Journalism advocates fear heavy-handed layoffs in already strapped newsrooms, which provide the content that drives readership, fuels digital ads and attracts paid subscriptions online and in print.

Jeff Gordon, a regional vice president for The NewsGuild, whose region represents journalists at four GateHouse newsrooms, expressed concern last week that the deal would lead to further stress on newsrooms that already have faced budget reductions. GateHouse, the operating division of New Media, ran the company’s publications.

“The obvious concern the Guild has expressed is all the debt incurred in the merger, which creates pressure to drive cash flow and could result in further cuts,” said Gordon, whose region includes Colorado, Illinois and other states in the Midwest and Great Plains.

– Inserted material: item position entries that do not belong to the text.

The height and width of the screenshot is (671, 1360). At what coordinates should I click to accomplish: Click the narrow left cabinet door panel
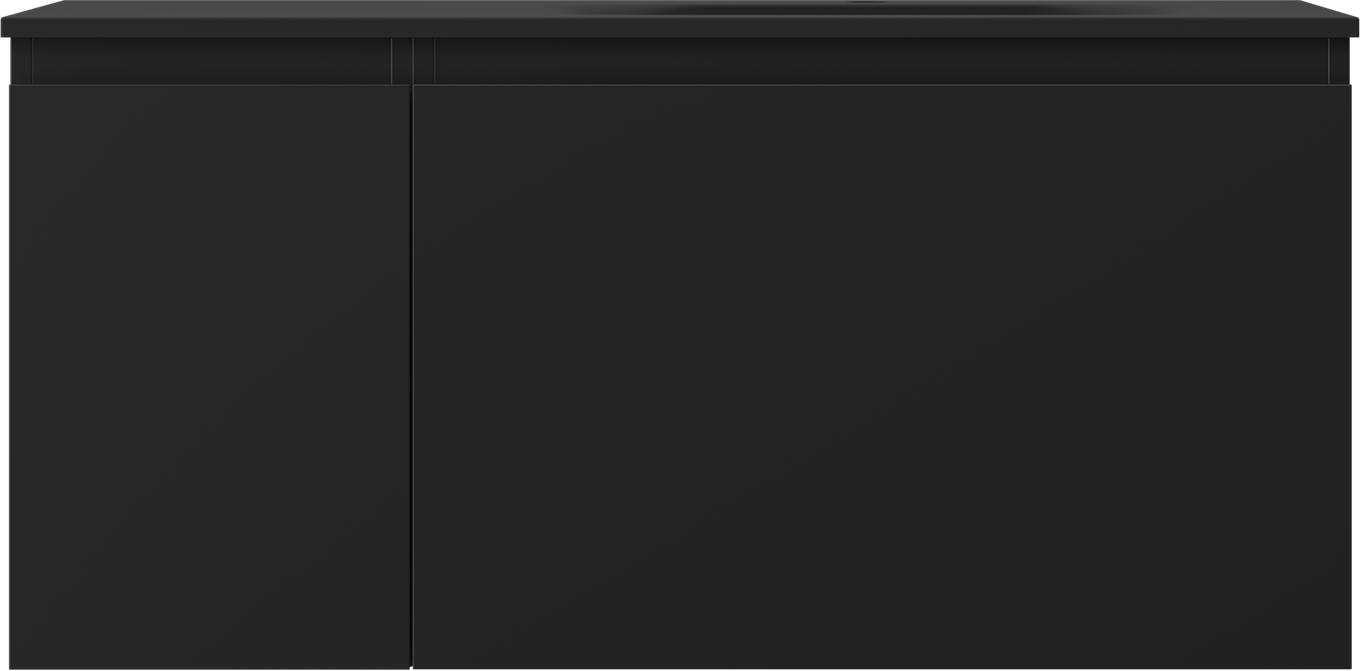209,376
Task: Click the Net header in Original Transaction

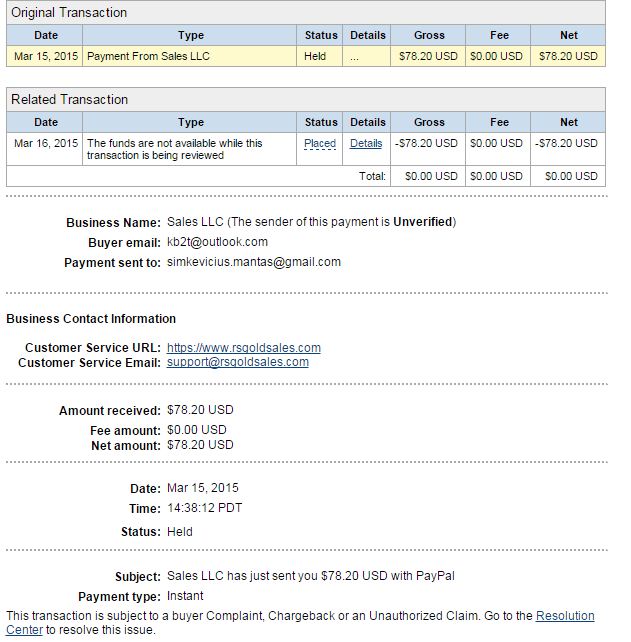Action: pyautogui.click(x=568, y=35)
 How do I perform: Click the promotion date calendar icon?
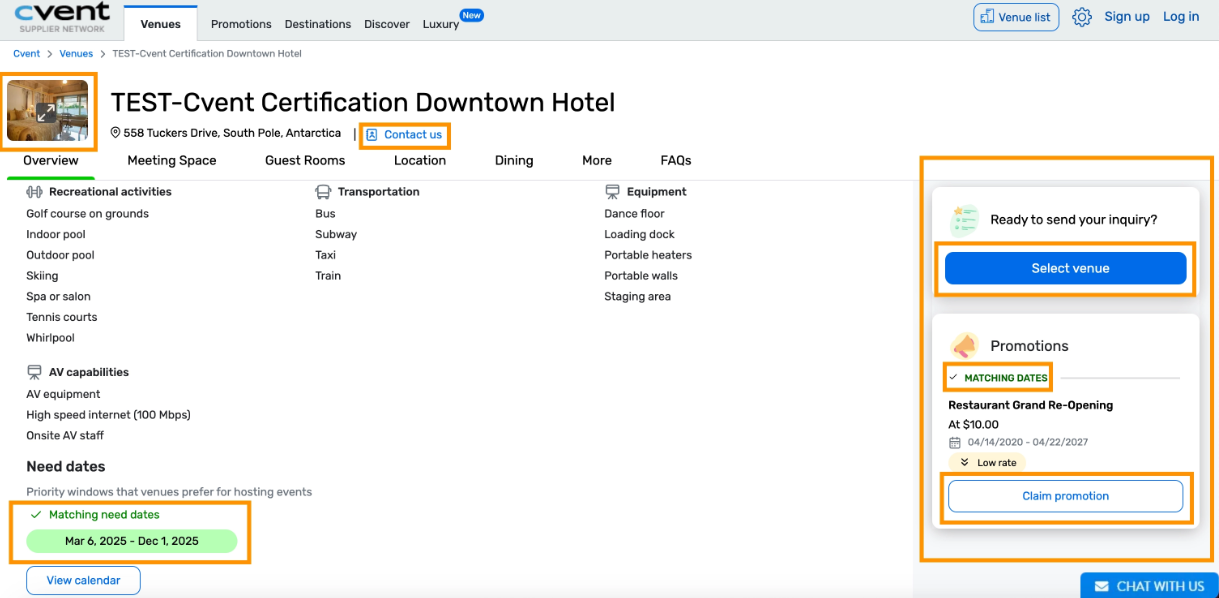coord(954,442)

Reed said he’s confident the company can achieve its cost-savings goals “without deep newsroom cuts.”

Bascobert said the new Gannett is “committed to delivering great quality journalism,” including investigative work and meaningful local reporting.

“Those are the things that people subscribe for, and we believe we deliver that,” he said.

Michael Silberman, senior vice president of strategy at subscription commerce and tech provider Piano, which has counted New Media as a client, said the new Gannett needs to cut unnecessary costs while investing in journalism to boost subscriptions.

In the third quarter, Gannett’s digital subscriptions rose 27% to 607,000 compared with the same period a year earlier. New Media’s subscriptions rose 65% to 217,000 over the same stretch.

“Our fundamental belief is that even in a small community there’s an opportunity to create value in terms of a subscription and get people to pay,” Silberman said in an interview last week before shareholders approved the merger. “In some ways, that’s the basis of the merger.”

As print circulation and advertising continue to decline across the industry, the future of physical newspapers is shrouded in doubt. But Bascobert said “print is a good business today” and generates profits for Gannett.

Could the company, which will be based in McLean, Virginia, cut unprofitable print days at some of its publications, as has been done elsewhere in the industry?

“We constantly look at different versions of frequency of delivery or alternative delivery methods, but at this point, it’s a good product,” Bascobert said. “There’s nothing we’re looking at right now to change any of those variables.”

Sarah Taddeo of the Rochester (N.Y.) Democrat & Chronicle contributed to this story.